• EXERCISE MATERIAL:
■ ■ ■ ■ ■
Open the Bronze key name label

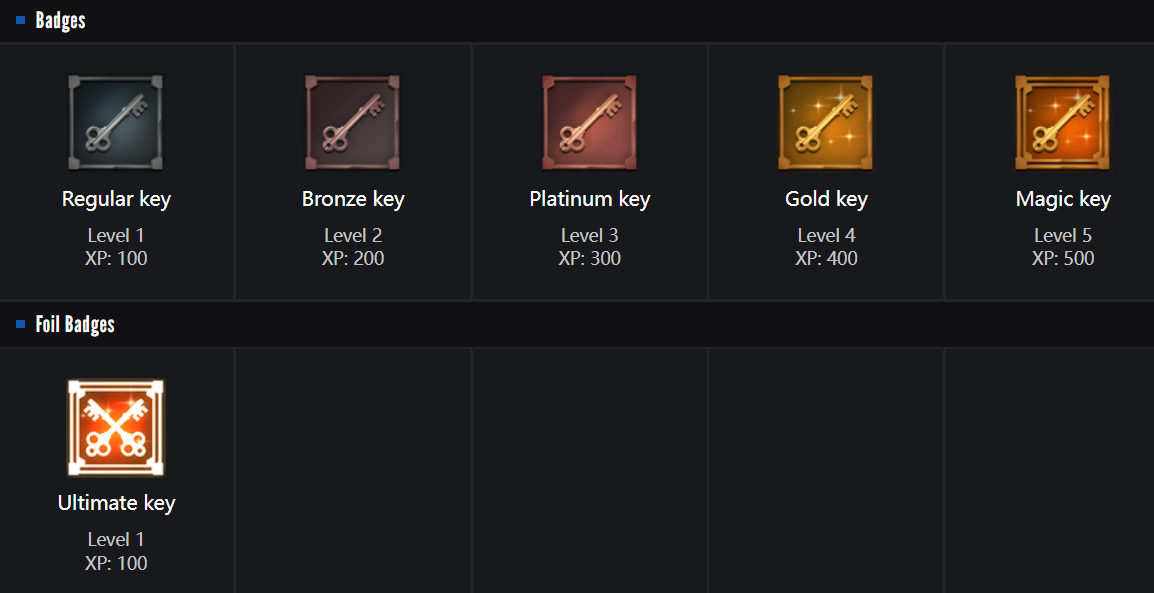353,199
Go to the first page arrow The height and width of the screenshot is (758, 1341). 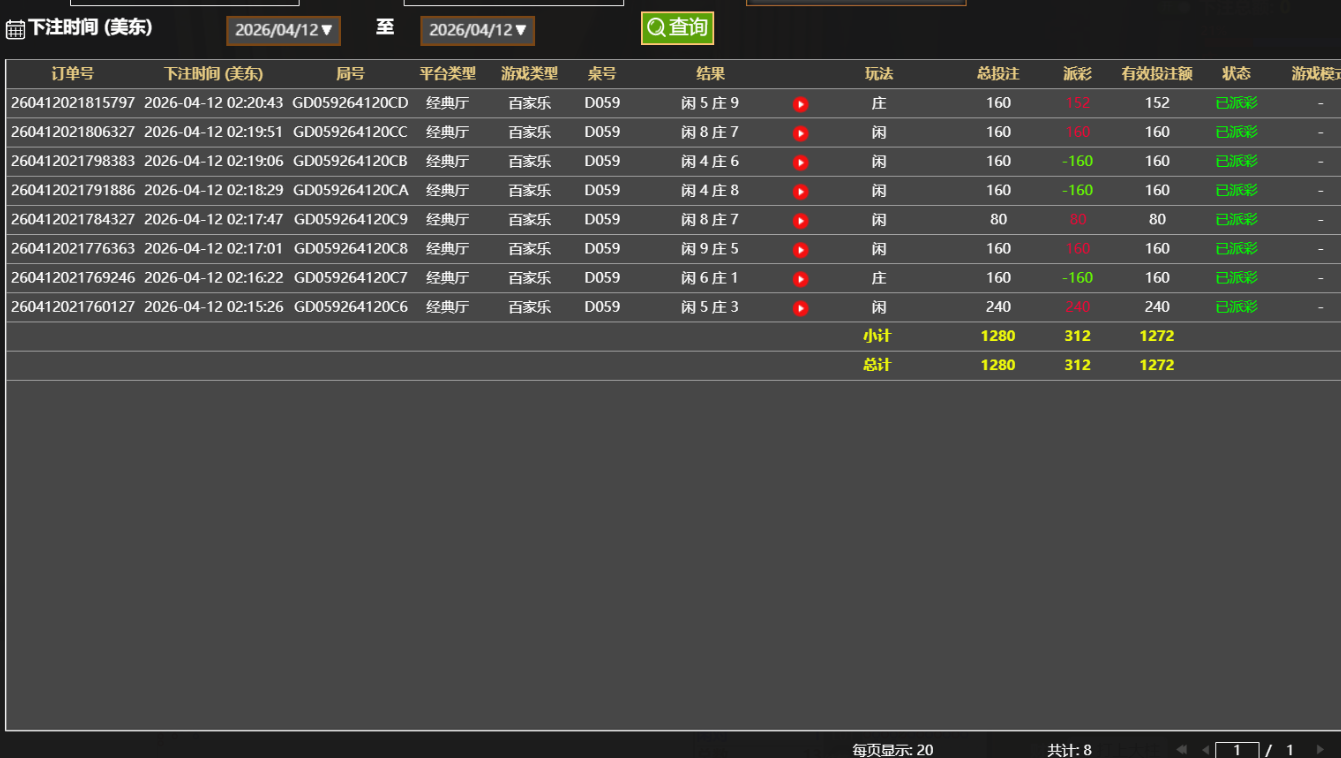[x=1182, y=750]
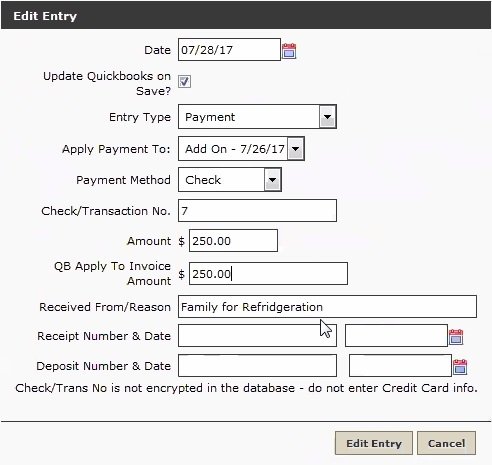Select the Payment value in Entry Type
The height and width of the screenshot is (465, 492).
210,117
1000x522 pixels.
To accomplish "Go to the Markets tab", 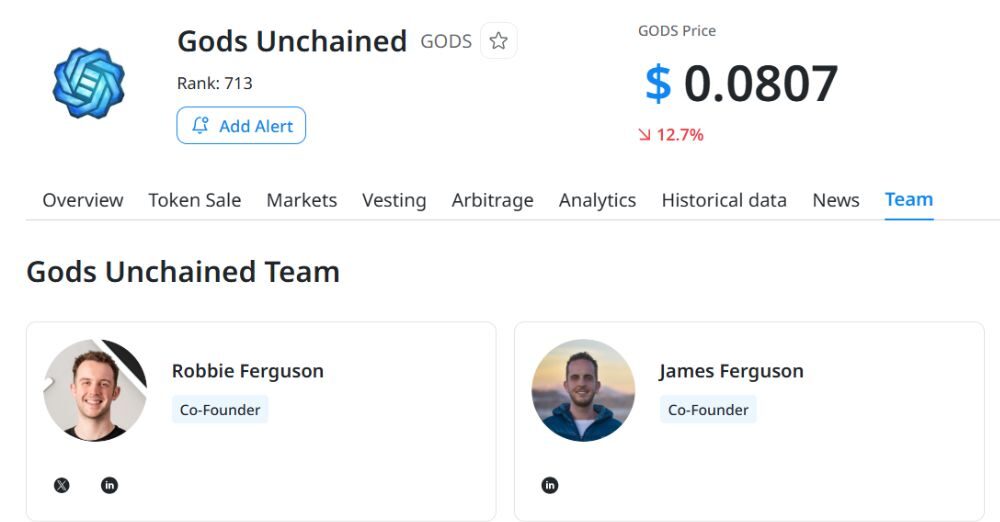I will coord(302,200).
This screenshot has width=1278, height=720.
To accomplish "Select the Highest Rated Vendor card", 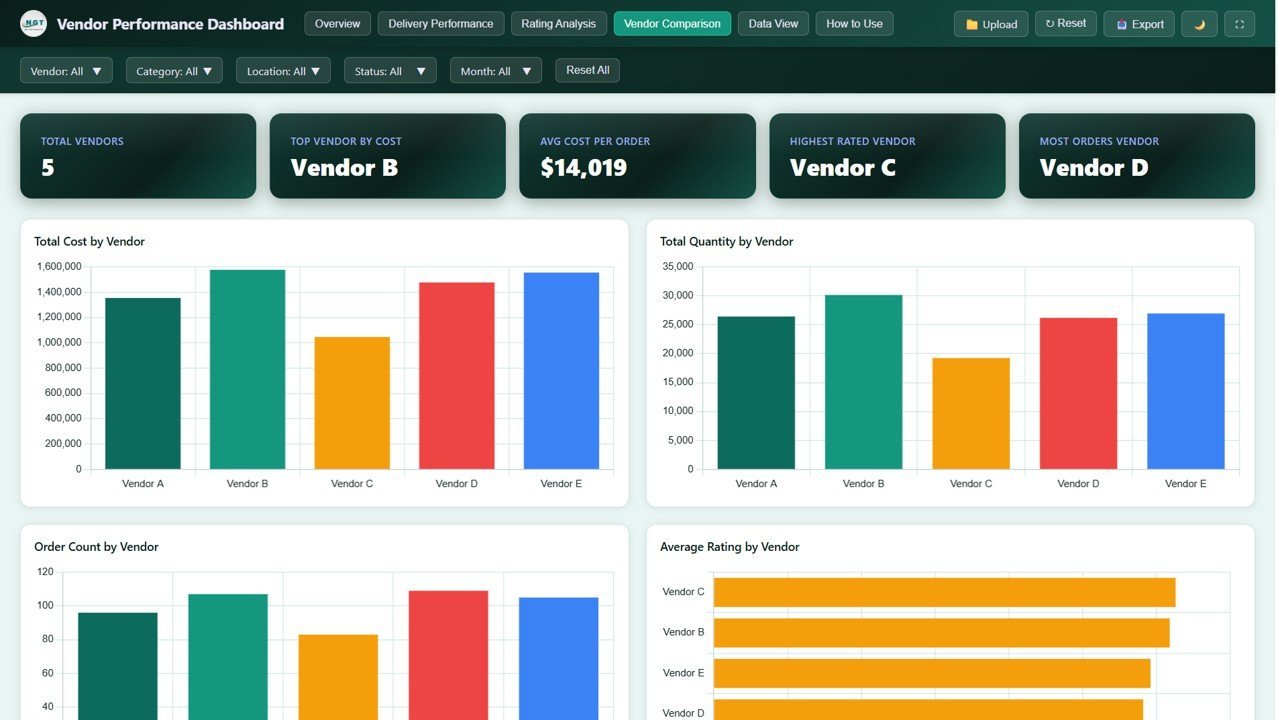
■ ■ ■ ■ ■
• WHAT NEEDS TO BE DONE:
A word-for-word copy of the lines from the one with "This screenshot has width=1278, height=720." through the final line of the listing above is the whole answer, and it contains no pictures.

• ANSWER TO THIS EXERCISE:
This screenshot has width=1278, height=720.
To accomplish "Select the Highest Rated Vendor card", 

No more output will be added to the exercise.